▸ ASSIGNMENT: Where in the data below does the word "computer" appear? Copy each line that holds it.
___
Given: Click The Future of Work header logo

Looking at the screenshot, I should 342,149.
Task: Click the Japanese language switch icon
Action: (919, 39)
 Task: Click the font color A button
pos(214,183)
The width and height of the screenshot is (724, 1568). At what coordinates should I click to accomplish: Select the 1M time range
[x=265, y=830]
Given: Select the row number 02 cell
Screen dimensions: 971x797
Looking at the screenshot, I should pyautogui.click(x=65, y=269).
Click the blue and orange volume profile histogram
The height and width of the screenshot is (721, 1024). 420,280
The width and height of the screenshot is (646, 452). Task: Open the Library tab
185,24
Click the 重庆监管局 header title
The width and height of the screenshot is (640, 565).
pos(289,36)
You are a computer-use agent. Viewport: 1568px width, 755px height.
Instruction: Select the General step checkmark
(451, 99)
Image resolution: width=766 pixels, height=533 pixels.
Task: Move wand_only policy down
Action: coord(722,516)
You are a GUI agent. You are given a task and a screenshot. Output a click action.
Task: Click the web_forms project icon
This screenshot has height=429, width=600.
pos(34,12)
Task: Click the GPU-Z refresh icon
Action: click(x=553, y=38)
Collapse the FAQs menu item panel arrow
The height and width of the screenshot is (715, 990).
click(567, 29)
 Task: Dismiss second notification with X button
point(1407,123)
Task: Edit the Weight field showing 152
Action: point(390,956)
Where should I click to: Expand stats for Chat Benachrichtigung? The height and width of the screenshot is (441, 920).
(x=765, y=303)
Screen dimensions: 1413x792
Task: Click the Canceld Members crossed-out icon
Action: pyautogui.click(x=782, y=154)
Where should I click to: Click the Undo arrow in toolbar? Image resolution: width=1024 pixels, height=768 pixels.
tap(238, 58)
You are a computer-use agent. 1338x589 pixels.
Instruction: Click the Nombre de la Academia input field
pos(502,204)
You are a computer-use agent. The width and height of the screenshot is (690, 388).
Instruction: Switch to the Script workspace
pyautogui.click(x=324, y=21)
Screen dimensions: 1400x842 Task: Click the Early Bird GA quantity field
___
▸ SOLUTION BELOW:
You are a computer-use agent. Viewport: 1568px width, 755px height.
You are a computer-use agent. 1338x589 pixels.
You are a computer-use agent. The width and height of the screenshot is (690, 388).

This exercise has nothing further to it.